Monday, November 19, 2018: USDOL “Junkyard Dogs” Still Investigating OFCCP’s Construction Program

They are famously named for their dogged, relentless and feared investigations of “fraud, waste and abuse” at the federal agencies for which they are responsible. Last week, The “Office of Audit” of the Office of Inspector General for The U.S. Department of Labor issued its FY2019 “Audit Workplan” announcing, among other things, that the Office was continuing into its fourth year of an “ongoing (discretionary) audit” (dating from FY2015 of the Obama Administration) of “…OFCCP’s policies and procedures for enforcing EEO requirements over federally-funded construction contracts.” (See page 7 of the Audit Workplan.) Here is the way the Office of Audit has described it’s investigation beginning in FY 2016 and then through its FY 2018 (last year’s) Audit Workplan (see page 6):

“We will continue our work to determine if OFCCP’s policies and procedures for enforcing equal employment opportunity requirements over federal or federally-funded construction contracts were adequate.”

On the heels of OFCCP’s loss in the federal courts of the OFCCP v. Baker DC case (see OFCCP Week In Review: April 9, 2018), and given the great length of time this investigation has been in progress and given that Inspector General Reports at USDOL generally do not turn out well for the 28 subject sub-agencies and individuals under investigation, this suddenly becomes a potentially important investigation for construction contractors to watch and follow. The Inspector General’s investigation will at a minimum influence and impact the way OFCCP currently shapes it future course of conduct and investigation of federally-funded construction contractors.

 

Monday, November 19, 2018: OFCCP Grants Supply & Service Contractors 3-Month Limited “Exemption and Waiver” “In the National Interest” to Enter Federal Contracts for California Wildfire Relief Efforts

OFCCP Acting Director Craig Leen signed a Memorandum to all federal contracting agencies of the federal government last Monday to relieve covered “Supply and Service” Government contractors of the obligation to develop written affirmative action programs (and other affirmative action requirements) otherwise required under Executive Order 11246, Section 503 of the Rehabilitation Act of 1973 and 38 USC Section 4212, otherwise known as VEVRAA.

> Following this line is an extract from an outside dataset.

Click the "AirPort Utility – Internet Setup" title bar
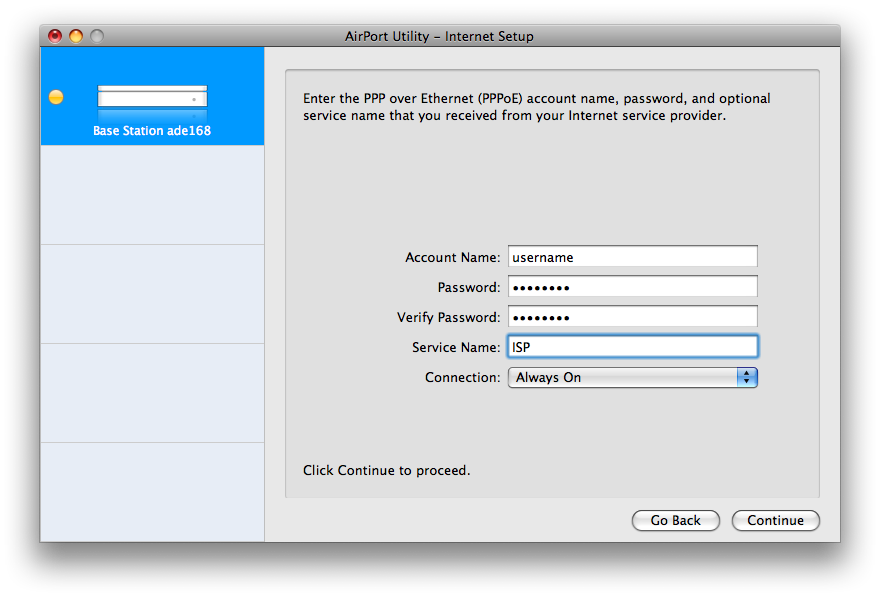 (439, 36)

Note 1: The exemption and waiver applies to only “…covered contracts entered into specifically to provide California Wildfire relief”; and

Note 2: The exemption and waiver is for three months only from November 19, 2018 to February 19, 2019; and

Note 3: This is a full exemption and waiver from all but three affirmative action compliance obligations (discussed below) and not merely a delay of the obligations. Accordingly, any otherwise covered Government Supply and Service contractor covered by the exemption and waiver does not have to create AAPs if the company signed its contract during the three-month exemption and waiver period; and

Note 4: The exemption and waiver does NOT apply to construction contractors; and

Note 5: Exempted Supply and Service contractors must nonetheless still comply with all of OFCCP’s non-discrimination requirements and the following three Affirmative Action obligations beyond AAPs:

  • Posting of the “Equal Opportunity is the Law” notice under all three laws;
  • Record keeping and record retention requirements under all three laws; and
  • Employment listings with the appropriate employment service delivery system as required under VEVRAA.

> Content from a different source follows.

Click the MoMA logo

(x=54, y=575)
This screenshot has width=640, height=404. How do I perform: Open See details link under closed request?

In so limiting affirmative action requirements to Wildfire Relief contractors to the above three stated compliance obligations, OFCCP is also silently stating that covered Government contractors covered by the Wildfires exemption and waiver are also exempted from the 47 OTHER affirmative action compliance obligations beyond the duty to prepare AAPs. NOTE: We are seeking clarification of this seeming gap in specific statement in OFCCP’s exemption and waiver Memorandum.

Special Note: OFCCP’s continuation of the above three Affirmative Action requirements despite the waiver of most affirmative action requirements for Supply and Service contractors reveals the importance which OFCCP ascribes to these three particular affirmative action requirements:

  • The poster requirement is key in OFCCP’s mind: it puts applicants and employees on notice of their legal rights about which they might not otherwise be aware;
  • Recordkeeping requirements are vital to OFCCP’s ability to prosecute discrimination cases, especially failure-to-hire cases;
  • And, the “available jobs listing” requirement (Candee Chambers’ favorite “soapbox issue”) is critical to OFCCP because it thinks the contractor’s “listing” of jobs is the “magic sauce” which gets veterans hired by putting them on accelerated notice of available jobs.

THIS COLUMN IS MEANT TO ASSIST IN A GENERAL UNDERSTANDING OF THE CURRENT LAW AND PRACTICE RELATING TO OFCCP. IT IS NOT TO BE REGARDED AS LEGAL ADVICE. COMPANIES OR INDIVIDUALS WITH PARTICULAR QUESTIONS SHOULD SEEK ADVICE OF COUNSEL.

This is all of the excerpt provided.